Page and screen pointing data
┏━━

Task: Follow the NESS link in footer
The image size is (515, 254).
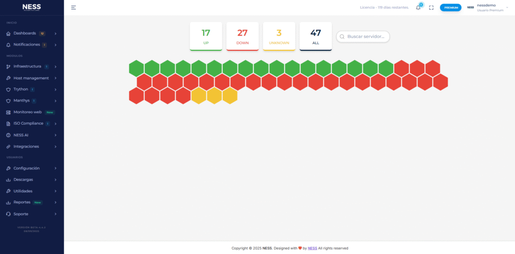Action: click(x=312, y=248)
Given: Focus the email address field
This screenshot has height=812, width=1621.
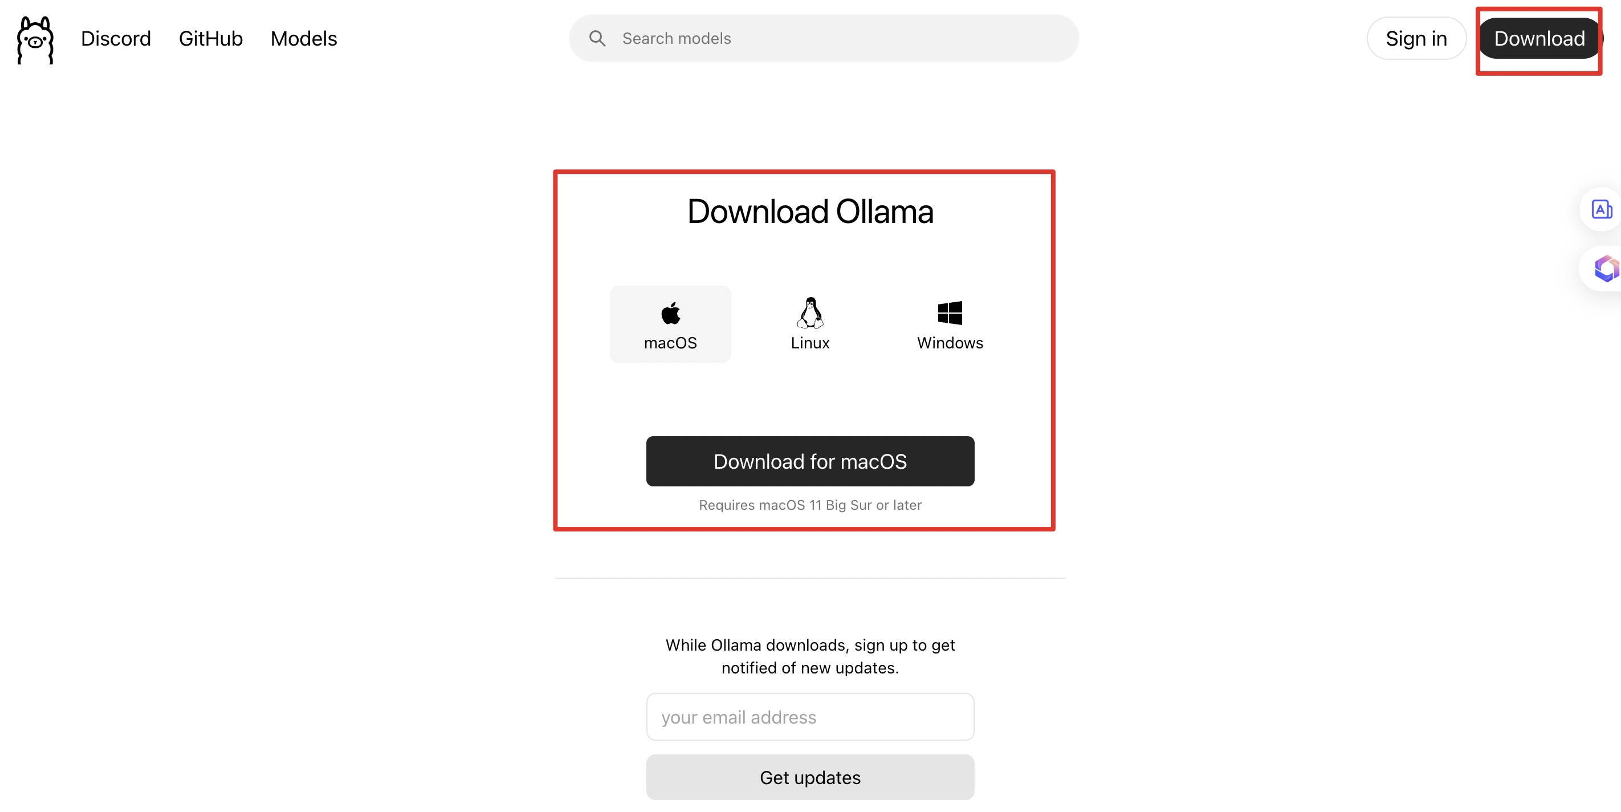Looking at the screenshot, I should pos(810,717).
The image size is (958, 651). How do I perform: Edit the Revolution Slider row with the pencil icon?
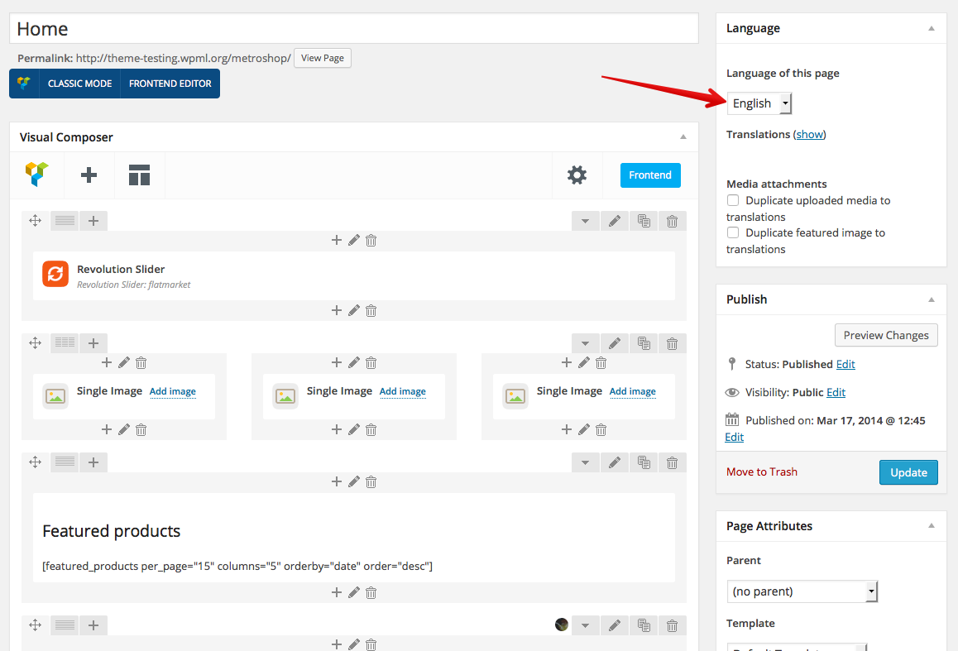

┗━━

» What the exercise asks: Lay out the lines of the records as a numbered list, skipping blank lines and leaving the pictures out.

» Worked answer:
1. Task: Follow the NESS link in footer
2. The image size is (515, 254).
3. Action: click(x=312, y=248)
4. Given: Focus the email address field
5. This screenshot has height=812, width=1621.
6. Looking at the screenshot, I should pos(810,717).
7. The image size is (958, 651). How do I perform: Edit the Revolution Slider row with the pencil icon?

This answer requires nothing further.